● Given instruction A
Reproduce the part of the passage on the cast of The Office starting with "- Rainn Wilson" and going on through "Beesly, the receptionist.".
● Given instruction B
Carry on writing the passage on the cast of The Office from the point where it stops.

● Supplied text

Rashida Jones had a recurring role in the third season as Karen Filippelli.

The Office employed an ensemble cast. Most of the main characters, and some supporting ones, are based on characters from the British version of the show. While these characters normally have the same attitudes and perceptions as their British counterparts, the roles have been redesigned to better fit the American show. The show featured a large cast size, many of whom were known for their improvisational work.

===Main===
- Steve Carell as Michael Scott, Regional Manager of the Dunder Mifflin Scranton Branch. Loosely based on David Brent, Gervais' character in the British version, Scott is a dim-witted and lonely man, who attempts to win friends as the office comedian, usually making himself look bad in the process.
- Rainn Wilson as Dwight Schrute, who, based upon Gareth Keenan, is the Assistant to the Regional Manager, although the character frequently fails to include "to the" in his title.
- John Krasinski as Jim Halpert, a sales representative and prankster, who is based upon Tim Canterbury, and is in love with Pam Beesly, the receptionist.
- Jenna Fischer as Pam Beesly, who is based on Dawn Tinsley. She is shy, but is often a cohort with Jim in his pranks on Dwight.
- B. J. Novak as Ryan Howard, who for the first two seasons is a temporary worker, but is promoted to sales representative in this season.

● Material

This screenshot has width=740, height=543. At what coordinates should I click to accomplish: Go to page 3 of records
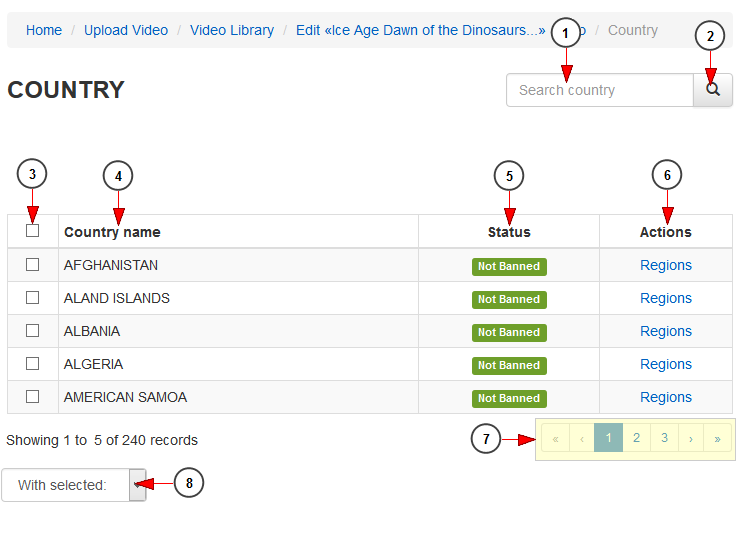663,438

● Exercise response A
- Rainn Wilson as Dwight Schrute, who, based upon Gareth Keenan, is the Assistant to the Regional Manager, although the character frequently fails to include "to the" in his title.
- John Krasinski as Jim Halpert, a sales representative and prankster, who is based upon Tim Canterbury, and is in love with Pam Beesly, the receptionist.

● Exercise response B
===Starring===
- Melora Hardin as Jan Levinson, Michael's boss and love interest.
- David Denman as Roy Anderson, Pam's ex-fiancé and a warehouse worker.
- Ed Helms as Andy Bernard, a preppy salesman with anger issues, who is transferred from the Stamford branch.
- Leslie David Baker as Stanley Hudson, a grumpy salesman.
- Brian Baumgartner as Kevin Malone, a dim-witted accountant.
- Kate Flannery as Meredith Palmer, a promiscuous supplier relations representative.
- Mindy Kaling as Kelly Kapoor, the shallow and talkative customer service representative.
- Angela Kinsey as Angela Martin, a judgemental accountant, who serves as Dwight's love interest.
- Paul Lieberstein as Toby Flenderson, the sad-eyed human resources representative.
- Oscar Nunez as Oscar Martinez, an intelligent accountant, who is also gay.
- Phyllis Smith as Phyllis Vance, a motherly saleswoman.

===Recurring===
- Rashida Jones as Karen Filippelli, a saleswoman transferred from the Stamford branch, who serves as Jim's new love interest.
- Creed Bratton as Creed Bratton, the office's strange quality assurance officer.
- Craig Robinson as Darryl Philbin, the warehouse manager.
- Andy Buckley as David Wallace, Dunder Mifflin's CFO.
- Charles Esten as Josh Porter, Regional Manager of the Dunder Mifflin Stamford branch.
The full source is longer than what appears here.